• DOCUMENT:
☆ ☆ ☆
Moreover, as shown previously, the students in this study revealed adequate agreement about their “core” and “anchored” concepts. For example, 58% students in the second experiment held the same “core” concept
identified in the first stage of this study. The findings derived from students’ group “core” and “anchored” concepts may shape more insights to real classroom practice, as classroom practice is often more oriented to group instruction. For practical purposes, teachers can subsequently use the identified group “core” and “anchored” concepts as a guide for lesson review. That is, teachers can carefully present the “core” and “anchored” concepts to the students, or encourage them to identify them during focused discussion, and use them to help students better reconstruct what they have acquired more broadly within a subject domain.
Moreover, a follow-up study of utilizing group “core” and “anchored” concepts revealed that with the assistance of group “core” concept, necessarily mediated by group “anchored” concept, the students, six months after the instruction, could construct more extended and integrated knowledge structures. Although the group “core” concept facilitated students’ development of richer conceptual frameworks than in absence of this organizing concept, students with the addition of group “anchored” concept still outperformed those with the “core” concept alone for the richness feature of knowledge recall when the investigation was conducted six months after the instruction. The role of “anchored” concept seemed to be progressively evident in light of long-term observations. In sum, based upon the results from both experiments and follow-up study, the “core” and “anchored” concepts, as identified by the flow map method, may enrich student cognitive facility in recalling information and presenting it in a form that reflects better ideational networks.
One may question the merit of this approach based on the issue of scientific accuracy and relevance of student formed concepts, that is the “core” and “anchored” concepts as analyzed through a pool of students may not be the same as those of their teacher(s) or experts. And, as suggested above, the teacher may need to help students locate and refine the “core” and “anchored” concepts to more accurately reflect current scientific knowledge and to more effectively enhance their role as organizing centers for student knowledge recall. Future research is also planned to conduct flow map interviews with a group of science teachers to reveal their (group) “core” and “anchored” concepts within a particular science content domain (e.g., heat and temperature). If these concepts are different from those of students, researchers can undertake four-group comparisons to assess the role of “core” and “anchored” concepts. These four groups can be as follows:
A. Interview with the hint of the (group) “core” concept as identified from students. B. Interview with the hint of the (group) “core” concept as identified from teachers.
☆ ☆ ☆
[Word and element location rows]
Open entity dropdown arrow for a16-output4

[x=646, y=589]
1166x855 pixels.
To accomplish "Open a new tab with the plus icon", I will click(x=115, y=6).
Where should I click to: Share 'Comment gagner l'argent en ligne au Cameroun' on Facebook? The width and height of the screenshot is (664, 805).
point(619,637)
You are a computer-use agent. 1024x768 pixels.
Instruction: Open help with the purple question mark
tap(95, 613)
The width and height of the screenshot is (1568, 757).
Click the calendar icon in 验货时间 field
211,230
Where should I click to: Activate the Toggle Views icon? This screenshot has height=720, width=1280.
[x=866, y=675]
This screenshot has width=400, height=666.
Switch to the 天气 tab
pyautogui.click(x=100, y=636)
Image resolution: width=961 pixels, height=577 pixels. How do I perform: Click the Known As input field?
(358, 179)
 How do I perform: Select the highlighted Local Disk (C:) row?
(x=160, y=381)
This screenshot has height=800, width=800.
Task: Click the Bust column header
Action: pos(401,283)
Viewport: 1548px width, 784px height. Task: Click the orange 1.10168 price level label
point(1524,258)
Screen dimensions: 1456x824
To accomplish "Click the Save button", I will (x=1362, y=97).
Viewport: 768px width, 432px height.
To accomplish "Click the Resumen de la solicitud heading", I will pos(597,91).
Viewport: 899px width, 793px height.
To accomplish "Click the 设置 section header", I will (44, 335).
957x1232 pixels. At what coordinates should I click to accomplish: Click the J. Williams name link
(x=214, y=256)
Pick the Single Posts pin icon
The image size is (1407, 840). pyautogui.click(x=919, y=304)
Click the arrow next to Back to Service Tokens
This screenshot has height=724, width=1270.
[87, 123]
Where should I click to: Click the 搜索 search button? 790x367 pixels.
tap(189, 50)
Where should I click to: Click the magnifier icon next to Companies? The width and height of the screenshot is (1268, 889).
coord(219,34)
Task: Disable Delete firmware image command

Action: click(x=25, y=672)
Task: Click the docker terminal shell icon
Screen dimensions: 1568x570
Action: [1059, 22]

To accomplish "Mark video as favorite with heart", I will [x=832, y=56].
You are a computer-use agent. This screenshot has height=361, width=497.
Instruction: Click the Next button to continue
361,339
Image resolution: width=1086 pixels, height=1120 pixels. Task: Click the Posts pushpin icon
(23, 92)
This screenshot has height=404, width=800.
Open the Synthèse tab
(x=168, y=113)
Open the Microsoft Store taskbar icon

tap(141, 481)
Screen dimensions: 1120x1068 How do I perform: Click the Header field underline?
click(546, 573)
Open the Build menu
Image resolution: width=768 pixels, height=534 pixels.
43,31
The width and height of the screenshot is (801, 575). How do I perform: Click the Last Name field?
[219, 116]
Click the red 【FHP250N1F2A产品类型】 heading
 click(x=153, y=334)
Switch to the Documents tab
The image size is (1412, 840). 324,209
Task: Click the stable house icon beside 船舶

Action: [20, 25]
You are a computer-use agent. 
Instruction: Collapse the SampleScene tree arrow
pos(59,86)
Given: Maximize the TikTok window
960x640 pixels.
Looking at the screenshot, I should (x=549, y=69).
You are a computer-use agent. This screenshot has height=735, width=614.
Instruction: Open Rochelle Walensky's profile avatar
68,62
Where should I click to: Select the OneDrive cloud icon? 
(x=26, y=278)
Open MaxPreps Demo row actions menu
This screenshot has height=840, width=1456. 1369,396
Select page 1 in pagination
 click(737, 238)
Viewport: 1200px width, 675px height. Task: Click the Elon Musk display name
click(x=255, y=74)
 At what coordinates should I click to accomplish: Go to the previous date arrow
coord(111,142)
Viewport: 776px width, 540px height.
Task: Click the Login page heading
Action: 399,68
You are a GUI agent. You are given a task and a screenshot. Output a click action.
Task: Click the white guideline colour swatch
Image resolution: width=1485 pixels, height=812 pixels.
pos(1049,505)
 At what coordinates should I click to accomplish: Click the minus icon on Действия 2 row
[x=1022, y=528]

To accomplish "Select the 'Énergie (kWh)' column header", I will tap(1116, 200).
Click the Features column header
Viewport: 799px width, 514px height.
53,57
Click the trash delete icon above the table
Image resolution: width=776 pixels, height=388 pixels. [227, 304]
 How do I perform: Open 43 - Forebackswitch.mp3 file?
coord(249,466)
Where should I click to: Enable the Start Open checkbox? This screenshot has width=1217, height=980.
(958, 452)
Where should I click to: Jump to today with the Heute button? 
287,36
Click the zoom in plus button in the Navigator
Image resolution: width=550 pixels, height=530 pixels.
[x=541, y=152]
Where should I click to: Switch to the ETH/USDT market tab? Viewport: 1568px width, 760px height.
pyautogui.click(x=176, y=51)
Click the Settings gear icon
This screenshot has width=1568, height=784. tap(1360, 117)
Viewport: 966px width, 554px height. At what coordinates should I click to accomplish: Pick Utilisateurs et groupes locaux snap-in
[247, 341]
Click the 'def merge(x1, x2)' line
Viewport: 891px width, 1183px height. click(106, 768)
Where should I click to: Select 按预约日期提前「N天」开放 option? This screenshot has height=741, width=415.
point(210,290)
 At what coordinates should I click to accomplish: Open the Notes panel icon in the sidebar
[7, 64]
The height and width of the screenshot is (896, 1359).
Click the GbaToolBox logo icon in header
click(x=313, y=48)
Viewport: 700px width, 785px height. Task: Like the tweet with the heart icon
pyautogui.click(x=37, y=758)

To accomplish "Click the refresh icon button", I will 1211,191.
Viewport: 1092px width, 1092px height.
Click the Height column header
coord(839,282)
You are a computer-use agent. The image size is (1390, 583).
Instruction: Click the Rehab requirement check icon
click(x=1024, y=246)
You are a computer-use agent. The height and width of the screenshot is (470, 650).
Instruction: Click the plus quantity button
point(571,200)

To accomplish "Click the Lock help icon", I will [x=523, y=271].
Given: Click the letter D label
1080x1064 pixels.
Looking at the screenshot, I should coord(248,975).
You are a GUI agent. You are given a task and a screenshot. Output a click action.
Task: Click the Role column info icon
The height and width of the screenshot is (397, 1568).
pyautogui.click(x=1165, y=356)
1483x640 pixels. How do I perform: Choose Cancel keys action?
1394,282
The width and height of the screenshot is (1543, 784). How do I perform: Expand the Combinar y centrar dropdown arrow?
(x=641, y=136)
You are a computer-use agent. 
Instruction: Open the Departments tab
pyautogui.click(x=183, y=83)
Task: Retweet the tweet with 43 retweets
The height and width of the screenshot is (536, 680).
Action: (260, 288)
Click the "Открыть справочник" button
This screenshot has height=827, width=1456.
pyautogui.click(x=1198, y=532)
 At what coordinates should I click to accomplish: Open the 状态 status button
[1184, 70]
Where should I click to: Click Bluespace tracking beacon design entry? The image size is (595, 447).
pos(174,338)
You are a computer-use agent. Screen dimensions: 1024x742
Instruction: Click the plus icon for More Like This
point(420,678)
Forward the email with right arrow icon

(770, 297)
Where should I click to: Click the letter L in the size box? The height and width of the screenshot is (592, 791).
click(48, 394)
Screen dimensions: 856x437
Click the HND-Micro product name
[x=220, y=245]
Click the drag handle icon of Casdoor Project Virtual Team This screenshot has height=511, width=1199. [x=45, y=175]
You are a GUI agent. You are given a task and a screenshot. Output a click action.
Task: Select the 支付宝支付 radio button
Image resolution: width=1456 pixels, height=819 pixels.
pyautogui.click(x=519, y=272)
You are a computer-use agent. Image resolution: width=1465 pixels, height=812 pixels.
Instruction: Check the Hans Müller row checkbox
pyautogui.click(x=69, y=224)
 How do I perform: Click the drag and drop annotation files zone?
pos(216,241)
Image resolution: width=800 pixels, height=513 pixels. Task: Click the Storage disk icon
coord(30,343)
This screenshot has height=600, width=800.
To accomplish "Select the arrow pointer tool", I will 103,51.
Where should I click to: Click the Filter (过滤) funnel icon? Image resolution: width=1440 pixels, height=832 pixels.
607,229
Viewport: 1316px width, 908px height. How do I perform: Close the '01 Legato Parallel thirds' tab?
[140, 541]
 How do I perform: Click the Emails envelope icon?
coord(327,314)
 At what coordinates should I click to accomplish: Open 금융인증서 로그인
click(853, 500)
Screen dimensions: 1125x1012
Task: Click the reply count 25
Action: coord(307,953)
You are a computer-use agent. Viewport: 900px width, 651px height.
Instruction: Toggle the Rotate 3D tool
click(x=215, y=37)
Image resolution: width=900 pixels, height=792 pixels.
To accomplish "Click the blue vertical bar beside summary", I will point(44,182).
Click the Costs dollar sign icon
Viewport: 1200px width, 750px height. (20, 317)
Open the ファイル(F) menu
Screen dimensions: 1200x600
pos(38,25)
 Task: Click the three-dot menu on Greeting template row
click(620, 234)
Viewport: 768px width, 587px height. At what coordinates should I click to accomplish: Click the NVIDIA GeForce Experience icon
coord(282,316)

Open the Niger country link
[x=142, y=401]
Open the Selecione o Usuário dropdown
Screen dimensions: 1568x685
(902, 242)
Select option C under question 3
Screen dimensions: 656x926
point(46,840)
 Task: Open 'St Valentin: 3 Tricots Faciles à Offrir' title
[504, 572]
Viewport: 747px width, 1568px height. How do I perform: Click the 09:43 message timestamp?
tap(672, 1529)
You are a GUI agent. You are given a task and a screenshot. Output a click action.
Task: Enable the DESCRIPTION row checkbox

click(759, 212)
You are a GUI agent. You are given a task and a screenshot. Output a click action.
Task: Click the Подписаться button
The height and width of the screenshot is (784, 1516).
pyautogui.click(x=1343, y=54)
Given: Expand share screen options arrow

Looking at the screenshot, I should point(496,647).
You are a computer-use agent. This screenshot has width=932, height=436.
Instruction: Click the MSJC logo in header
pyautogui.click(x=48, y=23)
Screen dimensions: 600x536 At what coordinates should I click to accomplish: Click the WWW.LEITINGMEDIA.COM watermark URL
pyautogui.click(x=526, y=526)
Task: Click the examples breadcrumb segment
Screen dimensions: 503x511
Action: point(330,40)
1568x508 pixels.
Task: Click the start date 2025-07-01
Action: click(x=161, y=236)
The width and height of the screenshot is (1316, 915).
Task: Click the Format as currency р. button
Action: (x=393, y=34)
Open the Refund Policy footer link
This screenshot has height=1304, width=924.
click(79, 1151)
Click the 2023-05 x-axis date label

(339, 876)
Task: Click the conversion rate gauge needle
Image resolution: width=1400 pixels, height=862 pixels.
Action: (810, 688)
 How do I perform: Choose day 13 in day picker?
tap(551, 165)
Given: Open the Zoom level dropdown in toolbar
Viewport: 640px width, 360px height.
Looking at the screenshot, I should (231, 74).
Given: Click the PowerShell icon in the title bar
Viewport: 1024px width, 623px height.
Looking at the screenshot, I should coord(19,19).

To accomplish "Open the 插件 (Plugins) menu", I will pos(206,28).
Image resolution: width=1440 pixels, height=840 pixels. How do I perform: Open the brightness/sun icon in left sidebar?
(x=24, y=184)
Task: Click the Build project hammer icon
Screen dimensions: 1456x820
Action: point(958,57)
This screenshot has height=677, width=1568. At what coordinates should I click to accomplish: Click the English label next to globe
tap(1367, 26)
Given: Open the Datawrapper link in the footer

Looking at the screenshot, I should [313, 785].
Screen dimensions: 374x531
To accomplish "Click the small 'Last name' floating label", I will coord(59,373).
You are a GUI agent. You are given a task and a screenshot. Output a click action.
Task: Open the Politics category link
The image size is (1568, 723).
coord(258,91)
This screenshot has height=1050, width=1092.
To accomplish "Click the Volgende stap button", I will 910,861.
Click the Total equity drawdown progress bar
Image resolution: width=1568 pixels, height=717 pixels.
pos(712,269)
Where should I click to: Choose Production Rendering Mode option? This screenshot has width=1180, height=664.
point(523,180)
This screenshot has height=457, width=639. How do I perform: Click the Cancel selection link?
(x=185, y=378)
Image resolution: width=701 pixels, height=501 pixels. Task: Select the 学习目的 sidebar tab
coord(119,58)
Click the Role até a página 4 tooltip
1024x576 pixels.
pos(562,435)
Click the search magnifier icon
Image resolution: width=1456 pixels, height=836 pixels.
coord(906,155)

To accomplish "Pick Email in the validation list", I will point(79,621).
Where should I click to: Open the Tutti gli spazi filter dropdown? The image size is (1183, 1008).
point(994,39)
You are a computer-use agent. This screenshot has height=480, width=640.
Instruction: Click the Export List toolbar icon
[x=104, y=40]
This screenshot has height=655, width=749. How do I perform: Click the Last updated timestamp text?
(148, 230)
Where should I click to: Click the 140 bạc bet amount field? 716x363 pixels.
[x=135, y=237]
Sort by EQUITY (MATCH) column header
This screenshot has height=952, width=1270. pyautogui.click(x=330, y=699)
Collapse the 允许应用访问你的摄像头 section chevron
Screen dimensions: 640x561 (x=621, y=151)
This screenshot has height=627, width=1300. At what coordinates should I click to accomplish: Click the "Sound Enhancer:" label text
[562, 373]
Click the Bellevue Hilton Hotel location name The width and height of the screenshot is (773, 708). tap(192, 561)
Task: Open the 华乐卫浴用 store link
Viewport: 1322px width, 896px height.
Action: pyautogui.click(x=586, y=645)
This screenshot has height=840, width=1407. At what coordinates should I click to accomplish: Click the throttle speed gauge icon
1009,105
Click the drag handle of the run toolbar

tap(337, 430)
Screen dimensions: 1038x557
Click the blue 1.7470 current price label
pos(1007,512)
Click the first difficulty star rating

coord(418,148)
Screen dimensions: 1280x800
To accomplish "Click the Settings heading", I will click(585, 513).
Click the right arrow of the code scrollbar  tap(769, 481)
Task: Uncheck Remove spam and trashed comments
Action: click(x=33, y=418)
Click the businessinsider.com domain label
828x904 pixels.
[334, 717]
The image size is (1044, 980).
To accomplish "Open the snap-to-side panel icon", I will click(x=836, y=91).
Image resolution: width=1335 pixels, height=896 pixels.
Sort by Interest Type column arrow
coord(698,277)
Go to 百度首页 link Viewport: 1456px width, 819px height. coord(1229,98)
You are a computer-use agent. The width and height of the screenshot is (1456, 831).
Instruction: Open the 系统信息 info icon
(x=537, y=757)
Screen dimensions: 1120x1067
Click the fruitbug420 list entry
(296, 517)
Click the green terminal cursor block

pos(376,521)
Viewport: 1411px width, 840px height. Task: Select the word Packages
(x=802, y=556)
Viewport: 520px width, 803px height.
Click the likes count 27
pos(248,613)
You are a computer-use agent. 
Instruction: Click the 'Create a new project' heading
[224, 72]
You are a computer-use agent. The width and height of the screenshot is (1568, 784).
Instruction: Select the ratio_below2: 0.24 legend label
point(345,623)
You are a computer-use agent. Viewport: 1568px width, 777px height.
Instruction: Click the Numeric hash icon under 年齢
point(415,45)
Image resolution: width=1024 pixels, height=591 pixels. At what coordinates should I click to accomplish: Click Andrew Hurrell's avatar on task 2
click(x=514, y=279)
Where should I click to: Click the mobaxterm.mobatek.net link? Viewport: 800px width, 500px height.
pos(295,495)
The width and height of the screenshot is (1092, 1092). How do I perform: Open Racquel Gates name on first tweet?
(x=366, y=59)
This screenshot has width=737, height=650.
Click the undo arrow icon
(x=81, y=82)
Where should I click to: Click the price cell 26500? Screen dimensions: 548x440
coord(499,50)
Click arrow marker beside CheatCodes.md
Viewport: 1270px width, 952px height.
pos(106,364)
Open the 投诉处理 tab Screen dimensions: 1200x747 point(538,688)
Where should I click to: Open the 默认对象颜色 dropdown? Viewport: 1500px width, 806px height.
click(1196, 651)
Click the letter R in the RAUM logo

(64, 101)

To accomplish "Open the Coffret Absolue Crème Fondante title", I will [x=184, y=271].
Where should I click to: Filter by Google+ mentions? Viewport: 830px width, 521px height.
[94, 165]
☆ ☆ ☆
• TASKS:
1. Could you return the section of the passage on "core" and "anchored" concepts that starts with the words containing "Moreover, as shown" and ends with "a subject domain."?
2. Will you retype, unchanged, the lines of the rows from the one containing "1166x855 pixels." through the one containing "(x=214, y=256)", including both?

• COMPLETE ANSWERS:
1.
Moreover, as shown previously, the students in this study revealed adequate agreement about their “core” and “anchored” concepts. For example, 58% students in the second experiment held the same “core” concept
identified in the first stage of this study. The findings derived from students’ group “core” and “anchored” concepts may shape more insights to real classroom practice, as classroom practice is often more oriented to group instruction. For practical purposes, teachers can subsequently use the identified group “core” and “anchored” concepts as a guide for lesson review. That is, teachers can carefully present the “core” and “anchored” concepts to the students, or encourage them to identify them during focused discussion, and use them to help students better reconstruct what they have acquired more broadly within a subject domain.

2.
1166x855 pixels.
To accomplish "Open a new tab with the plus icon", I will click(x=115, y=6).
Where should I click to: Share 'Comment gagner l'argent en ligne au Cameroun' on Facebook? The width and height of the screenshot is (664, 805).
point(619,637)
You are a computer-use agent. 1024x768 pixels.
Instruction: Open help with the purple question mark
tap(95, 613)
The width and height of the screenshot is (1568, 757).
Click the calendar icon in 验货时间 field
211,230
Where should I click to: Activate the Toggle Views icon? This screenshot has height=720, width=1280.
[x=866, y=675]
This screenshot has width=400, height=666.
Switch to the 天气 tab
pyautogui.click(x=100, y=636)
Image resolution: width=961 pixels, height=577 pixels. How do I perform: Click the Known As input field?
(358, 179)
 How do I perform: Select the highlighted Local Disk (C:) row?
(x=160, y=381)
This screenshot has height=800, width=800.
Task: Click the Bust column header
Action: pos(401,283)
Viewport: 1548px width, 784px height. Task: Click the orange 1.10168 price level label
point(1524,258)
Screen dimensions: 1456x824
To accomplish "Click the Save button", I will (x=1362, y=97).
Viewport: 768px width, 432px height.
To accomplish "Click the Resumen de la solicitud heading", I will pos(597,91).
Viewport: 899px width, 793px height.
To accomplish "Click the 设置 section header", I will (44, 335).
957x1232 pixels. At what coordinates should I click to accomplish: Click the J. Williams name link
(x=214, y=256)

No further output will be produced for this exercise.